Roll up your sleeves. In the moments when you are not being still and quiet roll up your sleeves and get to work. I don’t care if that is taking out the dishes, cleaning out a cupboard, or getting a job to feel some sense of purpose. Try to not sit around and feel sorry for yourself, God knows I have done this and trust me sitting on your rump will only feed into your story of “I am a loser, nobody can see my gifts, or “What the hell am I suppose to do with my life?” These thought patterns do not help your vibrational path to bring people in to meet and guide you towards your next career journey. So try to find the balance of patience and movement, similar to a tree. Let your energetic roots get grounded and still to receive the nutrients of the earth but at the same time encourage your bodily branches to roll up their sleeves and move and sway to grow taller and stronger.

Submerse yourself in the experience. Allow yourself to feel all the emotions that are coming your way during your transitional times. This is not always fun and comfortable, but essential to receive all the teachings that can be learned. Try to allow yourself to feel the days where you think you are never going to find your passion project, your cause or your next paycheck. To go deeper get out your journal and write about your experience, allow yourself to grieve what you thought your life would be, take care of your internal world by making an appointment with a healer, therapist, or masseuse or try to let go by having a cup of coffee with a friend. In the same way submerse, yourself into the days where you know you are on the right path because you had a positive meeting or phone call that inspired you and allowed you to feel hopeful for your next steps. These times are similar to scuba diving the deeper you submerge into the ocean the more beautiful, unique and interesting the sea life becomes. Get on your scuba gear and get diving deep!
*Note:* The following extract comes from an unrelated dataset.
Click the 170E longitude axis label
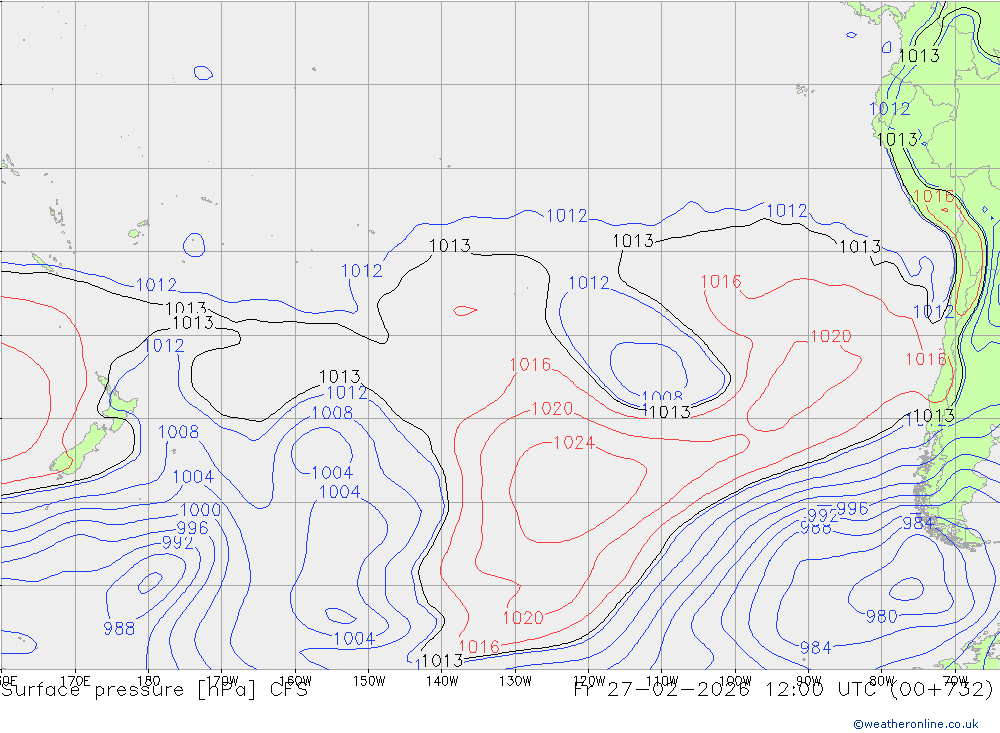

Come back to intention and prayer. When the early morning or late night monkey mind begins to create worries and fears for the future say a prayer or intention. Then get up and do something else. It serves no one to stay in bed and let yourself be enveloped by the worries of your world. If these worrisome thoughts come late at night, say a few prayers and then turn on a nightlight and read a book, or name three things you are grateful for, gratitude has a way of shifting the ming from things to worry about to things you are thankful for in this world. You need to change the pathways of the brain to different thought patterns. Worrying serves absolutely no purpose. Magically intentions and prayers cam soak up your worries and fears like water to a sponge.

Think about others beside yourself. Get outside of your stories around your fears. I know I am again asking you to do something that is challenging. There are many days I want to sit on the couch and watch Bravo TV, more days than I want to admit. But instead, I have learned that the best medicine for self-pity is to think of others. I think about what my children and husband need that day, or about the mothers who need to climb out of their huts to walk a mile to gather water for the day. I imagine what my life would be like if I were in solitary confinement or alone with an addiction I could not kick. I know this may sound extreme, but on the hard days, it helps me realize there is a much bigger world outside of my mind and if I want to find my next path I cannot waste time thinking only of myself. I need to do things such as setting an intention for the world to send love to all people who are struggling, volunteer at my local homeless shelter, or send a note to a friend who may be going through a hard time. Step out of my “Woe is me” Molly bubble and into the bubble of all humans.

I know I am not alone in feeling lost in life. We’ve all experienced moments where life feels like looking into a lake and instead of seeing clear to the bottom; we only can see murky, unclear and ambiguous water. I know many of us can feel as if we are not on the right trail and have led our family and ourselves astray due to fear, shame, or anger. But, if at that moment you can come into your beautiful brain, soulful heart and search spirit and whisper, “You are on the right trail, be patient, let yourself feel, pray, take care of your fellow men and women, and go deep knowing you are in a tribe of other searchers with a beam of light guiding you.